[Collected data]

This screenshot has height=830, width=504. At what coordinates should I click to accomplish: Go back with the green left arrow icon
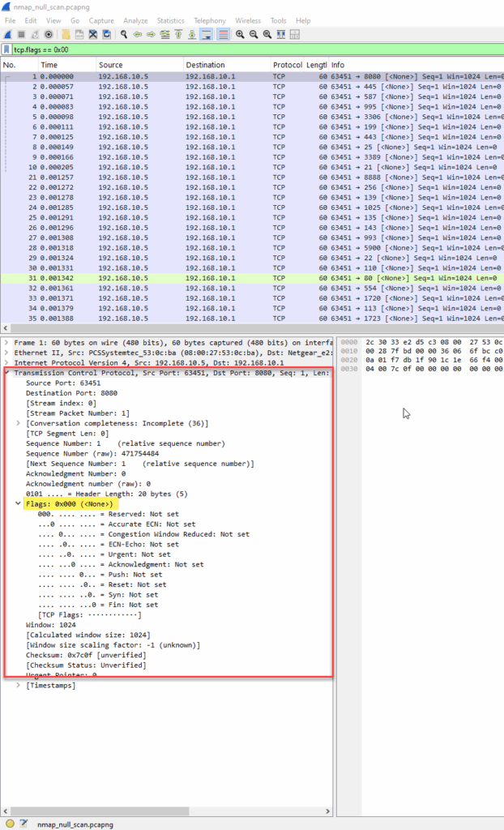click(138, 34)
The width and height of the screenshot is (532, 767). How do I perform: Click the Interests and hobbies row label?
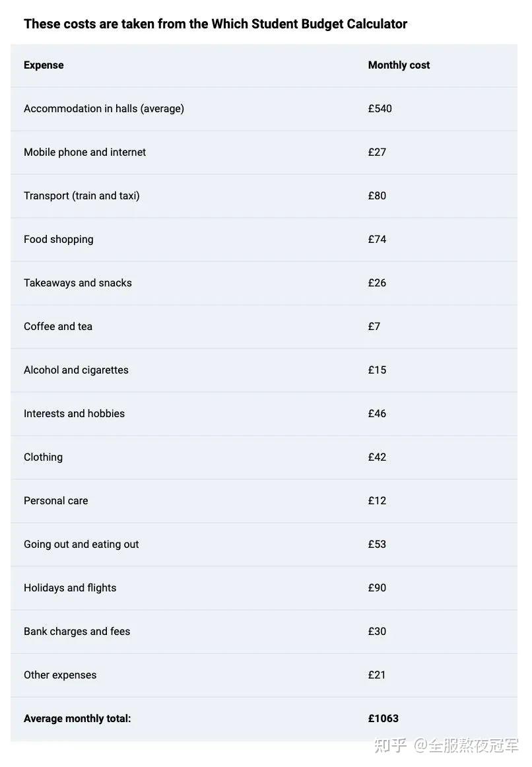[x=74, y=413]
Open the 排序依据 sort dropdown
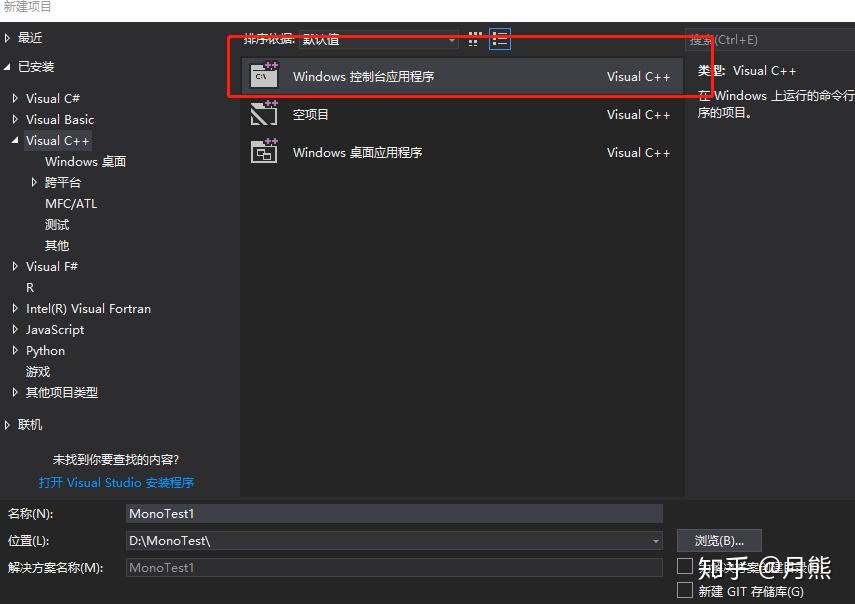The height and width of the screenshot is (604, 855). pos(451,39)
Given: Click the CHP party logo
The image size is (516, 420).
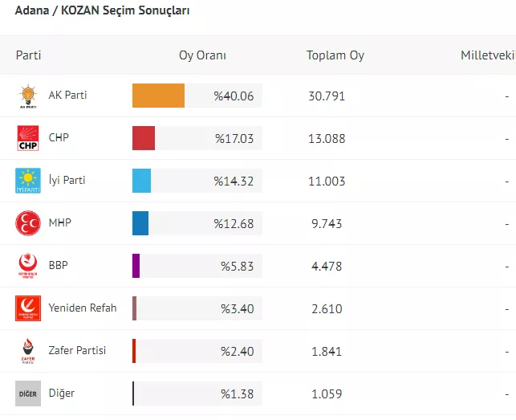Looking at the screenshot, I should coord(28,138).
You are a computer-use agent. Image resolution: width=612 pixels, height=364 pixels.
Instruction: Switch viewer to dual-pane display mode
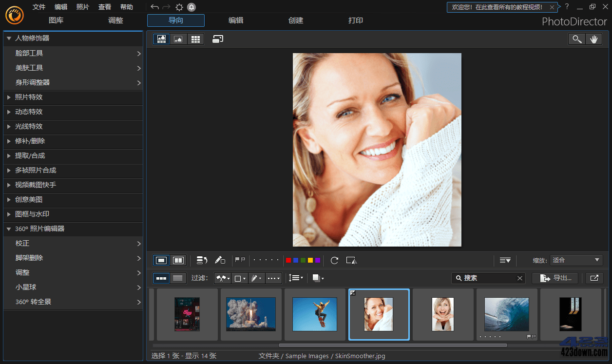pyautogui.click(x=178, y=260)
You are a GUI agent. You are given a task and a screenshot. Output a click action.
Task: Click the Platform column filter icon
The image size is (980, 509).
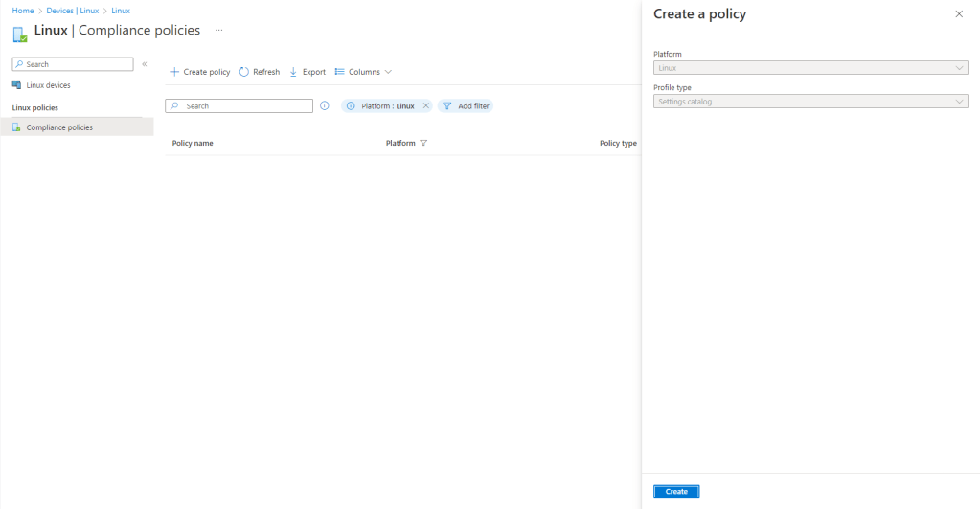pyautogui.click(x=423, y=144)
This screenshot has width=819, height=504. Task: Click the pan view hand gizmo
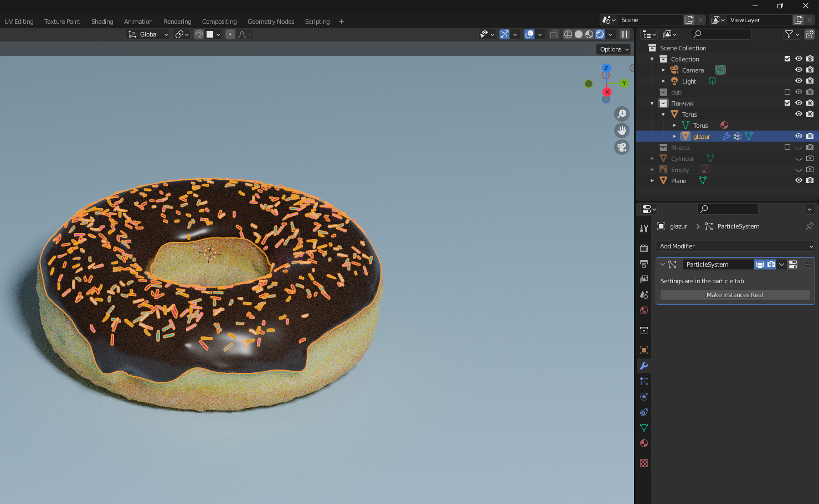622,131
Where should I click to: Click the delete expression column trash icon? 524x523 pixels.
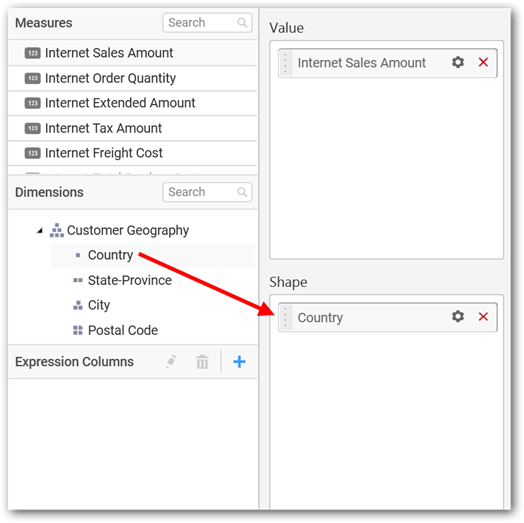[x=202, y=362]
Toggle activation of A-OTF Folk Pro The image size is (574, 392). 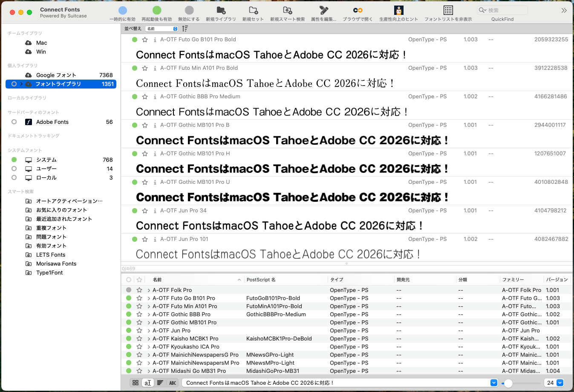(x=129, y=290)
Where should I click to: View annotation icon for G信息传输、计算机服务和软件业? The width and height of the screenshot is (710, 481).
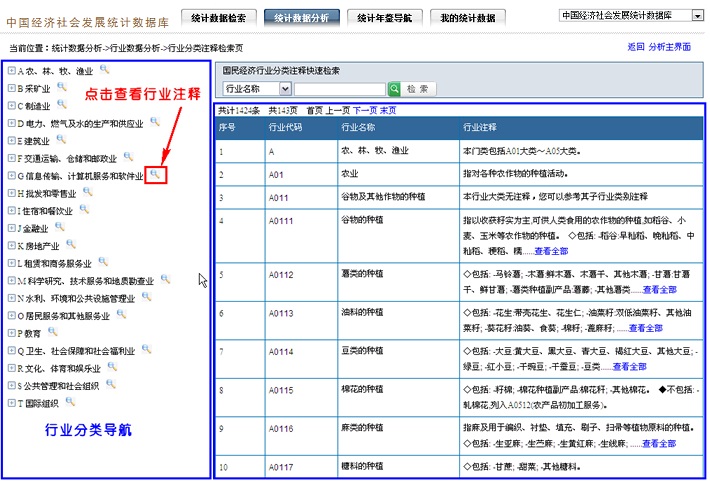[x=154, y=175]
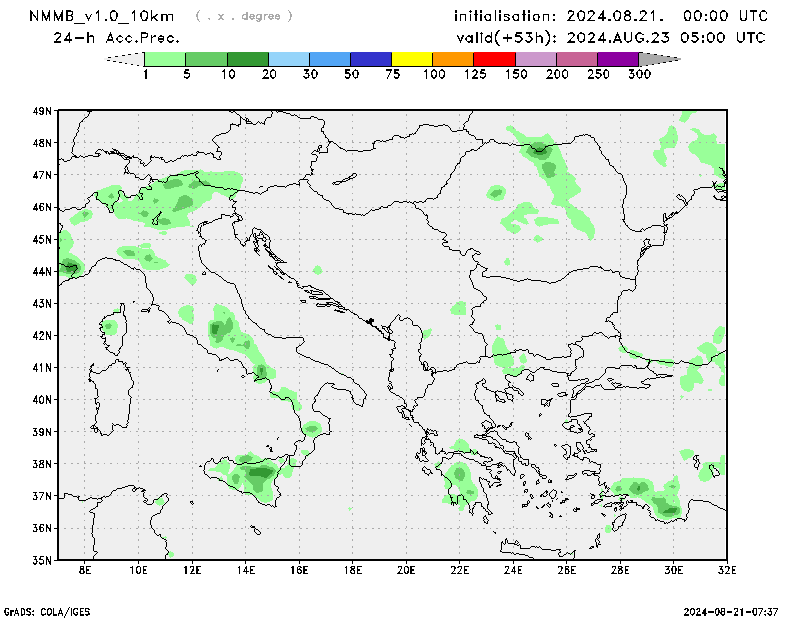Click the dark blue 50–75 legend swatch
The height and width of the screenshot is (618, 800).
pos(371,59)

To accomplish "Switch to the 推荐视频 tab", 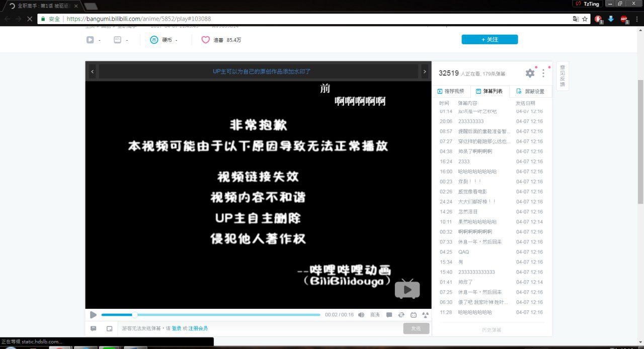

* **Work order**
Beginning at the line that contains "Where should I click to: View", transcribe it and every later line through the last line of the data above, exactly, and drop the pictures.

* **Answer box**
Where should I click to: View annotation icon for G信息传输、计算机服务和软件业? The width and height of the screenshot is (710, 481).
[x=154, y=175]
Click the dark blue 50–75 legend swatch
The height and width of the screenshot is (618, 800).
pos(371,59)

To accomplish "Switch to the 推荐视频 tab", 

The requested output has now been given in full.